Bantah "Toyor" Madong, ARH Siap Lapor Balik Dugaan Rembesan Biaya Perjalanan Kunker Fiktif

Ketua Komisi III DPRD Kota Bekasi Arif Rahman Hakim (ARH) Ketua Komisi III DPRD Kota Bekasi Arif Rahman Hakim (ARH)

"Jadi saya cuma menowel topinya sambil mengingatkan, bukan menoyor seperti ramai diberitakan apalagi menganiaya, saya tidak tahu apa itu makna toyor, saya hanya menowel topinya, topinya pun tidak jatuh saksinya banyak saat itu," ujar Arif.

Menurut Arif, anggota dewan Madong ini memang punya karakter yang berbeda. Ketua Komisinya (Komisi IV) sering di intervensi dan sering dibully sampai nangis-nangis. Karena kelakuannya itu Madong sering tidak dianggap oleh teman-temannya satu Komisi. 

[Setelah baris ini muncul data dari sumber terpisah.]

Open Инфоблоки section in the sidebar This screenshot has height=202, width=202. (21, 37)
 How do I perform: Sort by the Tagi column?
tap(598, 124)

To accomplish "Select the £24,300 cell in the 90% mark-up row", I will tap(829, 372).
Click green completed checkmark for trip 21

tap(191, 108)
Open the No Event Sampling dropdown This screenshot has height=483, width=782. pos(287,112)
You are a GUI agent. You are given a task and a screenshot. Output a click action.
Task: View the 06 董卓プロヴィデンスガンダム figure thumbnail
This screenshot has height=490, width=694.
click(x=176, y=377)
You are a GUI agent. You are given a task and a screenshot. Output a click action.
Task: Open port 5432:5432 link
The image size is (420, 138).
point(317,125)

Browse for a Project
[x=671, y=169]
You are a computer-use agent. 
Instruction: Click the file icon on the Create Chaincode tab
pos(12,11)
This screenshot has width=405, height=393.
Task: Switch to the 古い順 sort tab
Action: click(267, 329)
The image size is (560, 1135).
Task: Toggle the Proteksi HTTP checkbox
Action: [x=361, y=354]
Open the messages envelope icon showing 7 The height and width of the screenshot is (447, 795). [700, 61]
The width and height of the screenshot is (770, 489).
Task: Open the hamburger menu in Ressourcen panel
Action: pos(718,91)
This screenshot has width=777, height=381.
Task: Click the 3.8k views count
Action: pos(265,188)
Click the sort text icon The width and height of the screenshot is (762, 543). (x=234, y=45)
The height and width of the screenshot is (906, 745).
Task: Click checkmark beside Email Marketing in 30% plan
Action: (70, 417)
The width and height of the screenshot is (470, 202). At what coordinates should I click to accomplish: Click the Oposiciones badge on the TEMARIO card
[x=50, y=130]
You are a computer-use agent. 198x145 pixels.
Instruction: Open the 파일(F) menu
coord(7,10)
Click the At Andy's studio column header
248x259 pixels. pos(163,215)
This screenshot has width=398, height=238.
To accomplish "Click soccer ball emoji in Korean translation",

"Bahkan saat sidang paripurna saat menyanyikan lagu indonesia raya yang sangat sakral itu dia menyanyikannya dengan nada yang dibuat-buat, juga sering bikin gaduh dan suka teriak-teriak sendiri dan ketawa-ketawa sendiri, anggota dewan yang lain sering menegur dia,"

Menanggapi dilaporkan ke polisi oleh Madong terkait dugaan melakukan toyor atau penganiayaan Arif mengaku siap menghadapinya, siap mengikuti kelanjutan proses hukumnya.

"Saya siap menghadapinya, saya tidak kemana-mana, saya fokus mengikuti proses hukum ini sampai tuntas,"

Bahkan saya berencana akan melaporkan balik Madong ke Polda Metro Jaya dengan kasus yang berbeda yakni, dugaan rembesan biaya perjalanan kunker fiktif, pungkasnya.